Bien es cierto que para un romano no era lo mismo nacer en el Palatino, donde vivían las mejores familias, que en el Aventino. Aún así, lo que eran ciudadanos romanos siempre contaban con la posibilidad de subir en la escala social. Los más desgraciados de todos eran los esclavos, seres sin derechos en cuyo trabajo se basaba gran parte de la economía. La libertad del ciudadano era más apreciada cuando se contrastaba con la vida del esclavo:

"No se puede ganar sin que otro pierda", creía todo romano. Todo estatus era relativo. ¿Qué valdría la libertad en un mundo en el que todos fueran libres? Hasta el ciudadano más pobre se sabía inmensamente superior incluso al esclavo mejor tratado. Se prefería la muerte a una vida sin libertad, y de ello era ejemplo toda la gloriosa historia de la República. Si un hombre permitía que lo esclavizaran, entonces es que se merecía su suerte. Esta era la brutal lógica que impedía que nadie cuestionase la crueldad con la que se trataba a los esclavos, y mucho menos la legitimidad de la propia institución de la esclavitud."

Precisamente, una de las grandes pruebas a las que se tuvieron que enfrentar los romanos en el siglo I antes de Cristo fue a la rebelión de esclavos gladiadores liderados por Espartaco, en el año 73, que puso en jaque a la República como nadie antes lo había hecho desde Aníbal. Fue el pretor Marco Licinio Craso, que a la sazón acabaría convirtiéndose en uno de los hombres más ricos de Roma, el que acabó con Espartaco. Años después formaría parte de un triunvirato que se repartió el poder junto a Pompeyo y César.

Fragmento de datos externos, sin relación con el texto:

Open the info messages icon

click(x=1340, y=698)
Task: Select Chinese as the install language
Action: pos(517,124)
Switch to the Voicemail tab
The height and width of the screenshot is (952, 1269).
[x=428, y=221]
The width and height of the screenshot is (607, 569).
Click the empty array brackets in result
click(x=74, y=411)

En esta época, gracias a las riquezas que llegaban de las conquistas de oriente de Pompeyo, el lujo y la obstentación se hicieron populares. Las clases más altas se construían enormes villas en la zona de Nápoles, con fondeaderos para sus yates y las costumbres gastronómicas y de vestimenta se refinaban. En este ambiente la vieja Roma se iba transformando poco a poco en una ciudad imperial y, en el foro, la madera iba cediendo paso al mármol. Sin embargo, la paz era sacudida continuamente por conflictos civiles, como el que enfrentó a Mario y Sila, o como el que posteriormente enfrentaría a César y Pompeyo.

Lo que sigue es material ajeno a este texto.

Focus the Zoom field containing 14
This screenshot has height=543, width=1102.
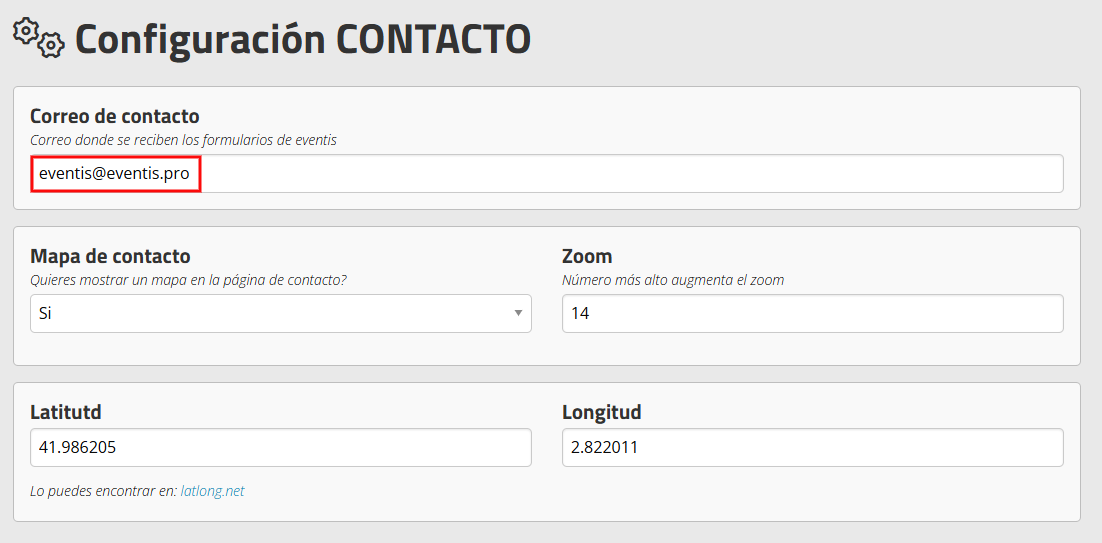(812, 313)
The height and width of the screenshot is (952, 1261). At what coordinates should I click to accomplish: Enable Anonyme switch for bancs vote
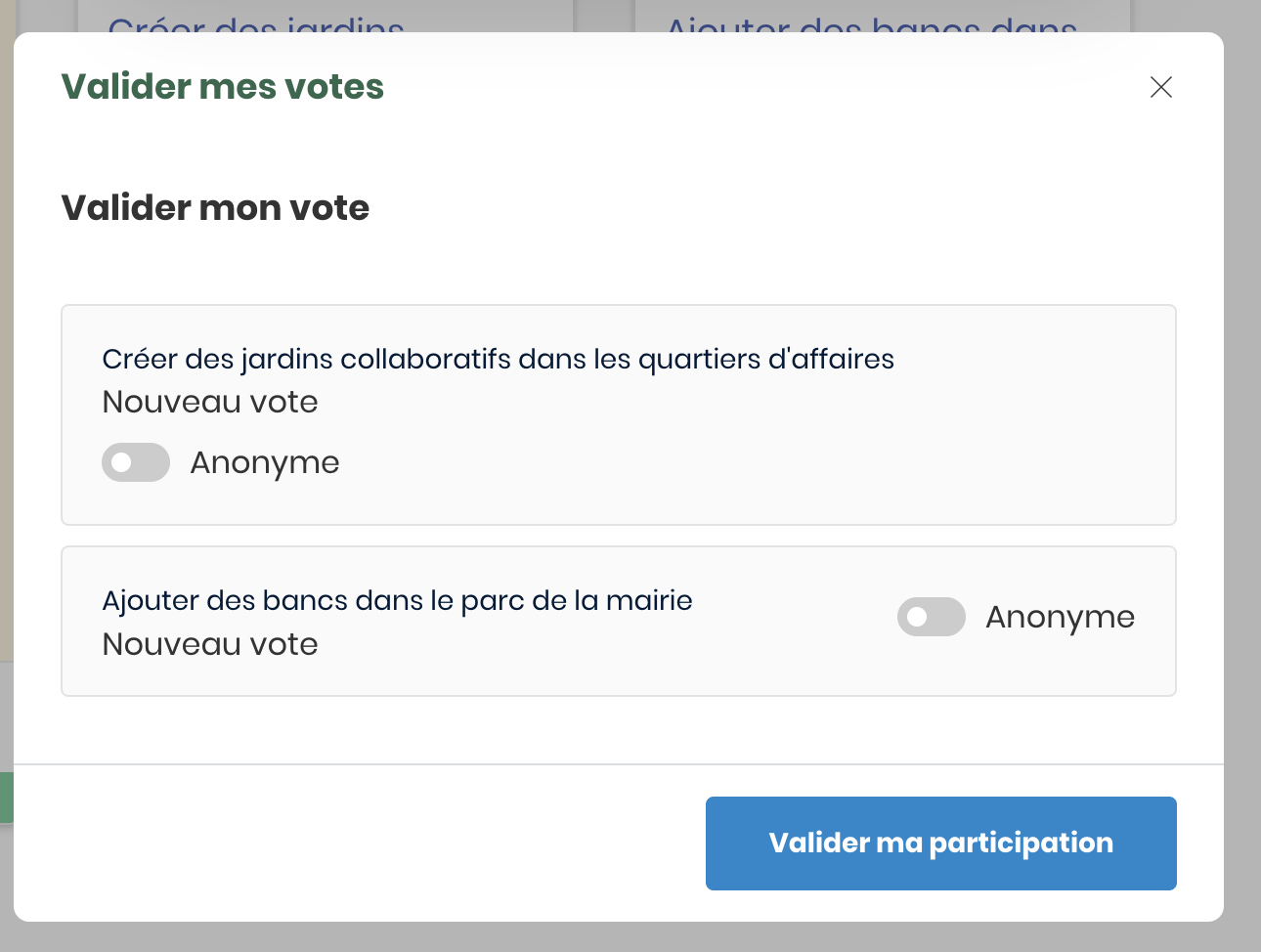point(931,617)
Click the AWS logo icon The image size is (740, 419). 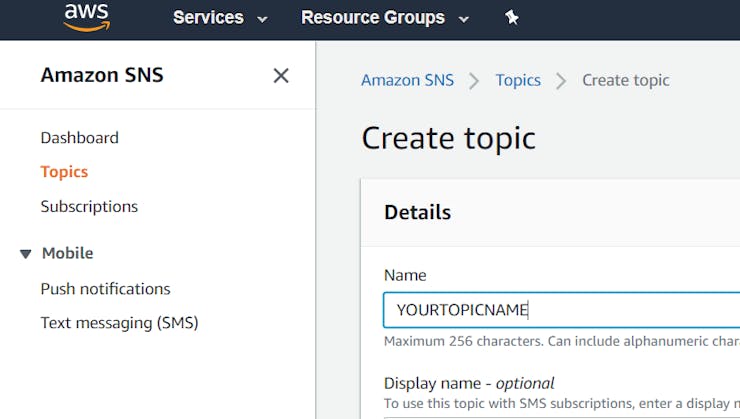[85, 17]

Julio César fue un hombre que ante todo se dejó llevar por una ambición indomable, que ejercía con una mezcla de inteligencia y brutalidad. Un buen romano tenía que ser un hombre hecho a sí mismo, alguien que sacrificara parte de su existencia en servicio y engrandecimiento de la República. Cuando fue designado procónsul de la Galia, vio en ese destino la oportunidad de engrandecer su currículum y se dedicó a provocar las tribus galas para luego someterlas. La campaña de las Galias costó más de un millón de muertos y sometió a otro millón de personas a la esclavitud. Unas cifras que, según Holland, rozan el genocidio. Una visión de César muy diferente a la edulcorada que se tiene hoy día, pero que provocaba la fascinación en sus conciudadanos: el general que vence y que conquista nuevas tierras, siempre tiene razón, aunque lo haga con la oposición del Senado.

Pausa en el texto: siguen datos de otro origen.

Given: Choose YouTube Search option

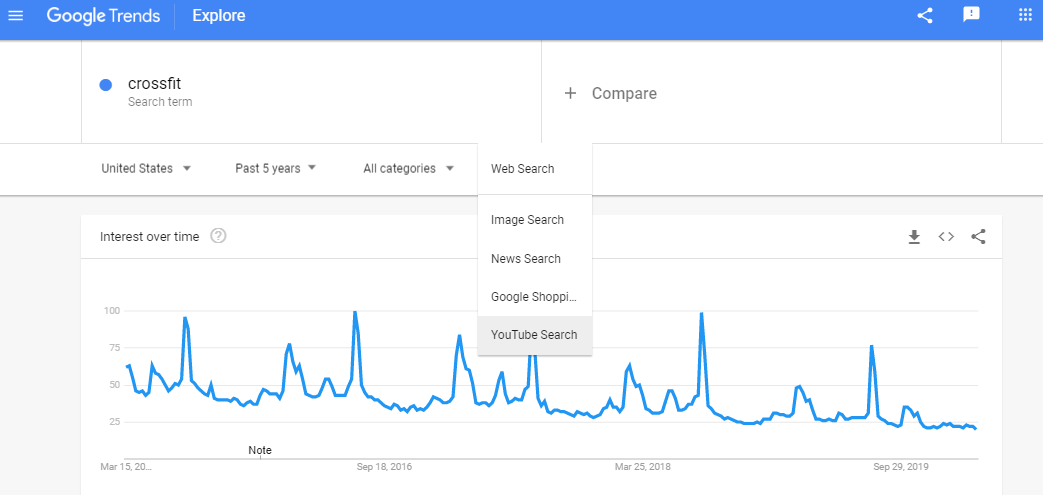Looking at the screenshot, I should click(x=534, y=335).
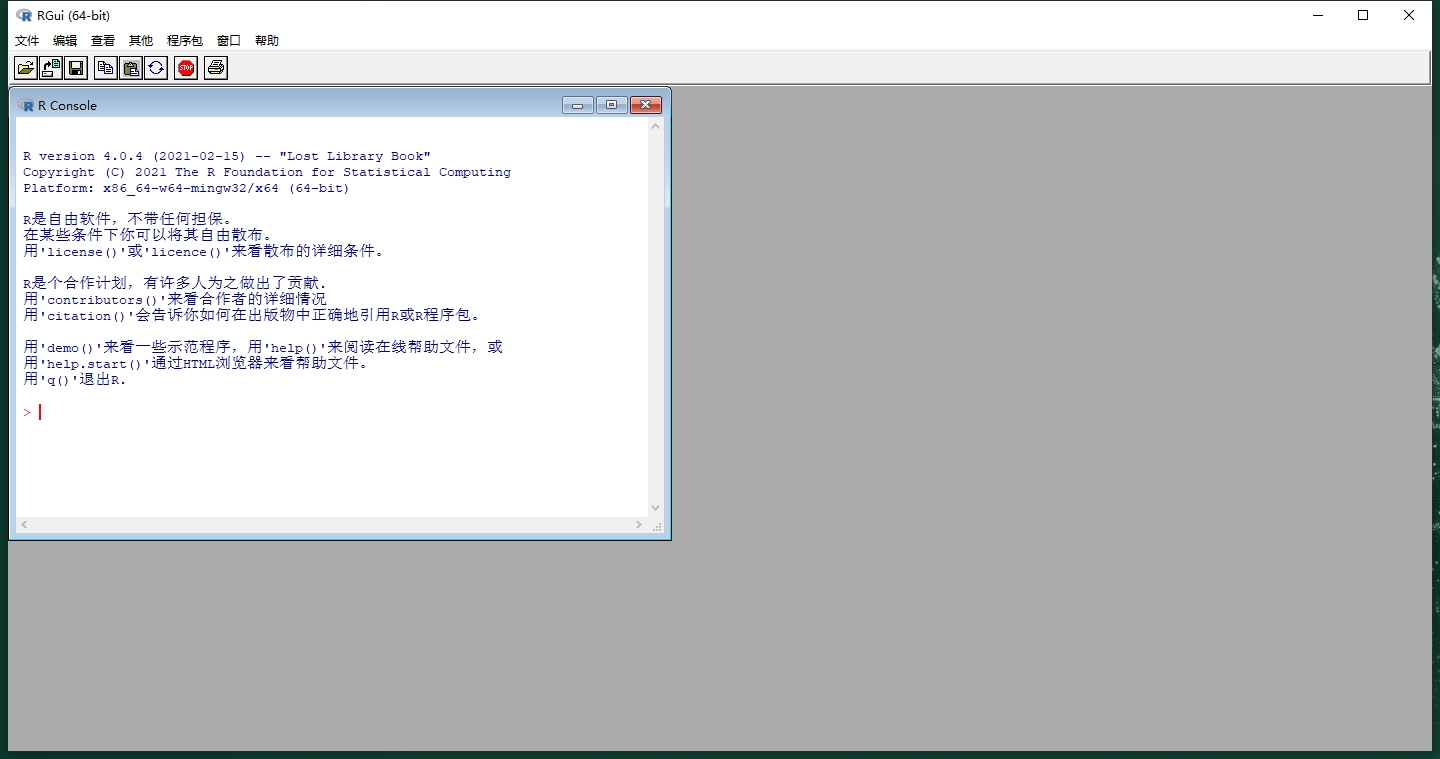This screenshot has height=759, width=1440.
Task: Open the 查看 menu
Action: point(102,40)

Precisamente, esta oposición del Senado, que quería que dejara el mando de sus legiones y se sometiera a juicio, provocó el paso del Rubicón y el inicio de una nueva Guerra Civil contra Pompeyo. Craso, el tercero en discordia, había muerto en oriente de una manera absurda. Vencer sólo trajo a César una paz ilusoria, pues contaba con demasiados enemigos que temían que restaurase la monarquía. Su muerte significó el inicio de nuevos conflictos en los que se vieron involucrados personajes como Cleopatra, Bruto, Marco Antonio o Octavio Augusto, que finalmente terminaría como gran vencedor de esta lucha que se prolongó más de un siglo, instaurando el Imperio Romano y liquidando la República.

Tom Holland ha escrito un ensayo de lectura muy amena, en el que guía al lector con mano maestra entre la maraña de nombres y hechos que acontecieron en pocas décadas. El lector comprobrá asombrado (y un buen complemento a esta lectura es el visionado de la serie Roma, de la HBO), como la forma de vida de los romanos tenía muchos puntos en común con la nuestra. Y es que la mejor manera de saber quienes somos es indagar de donde venimos.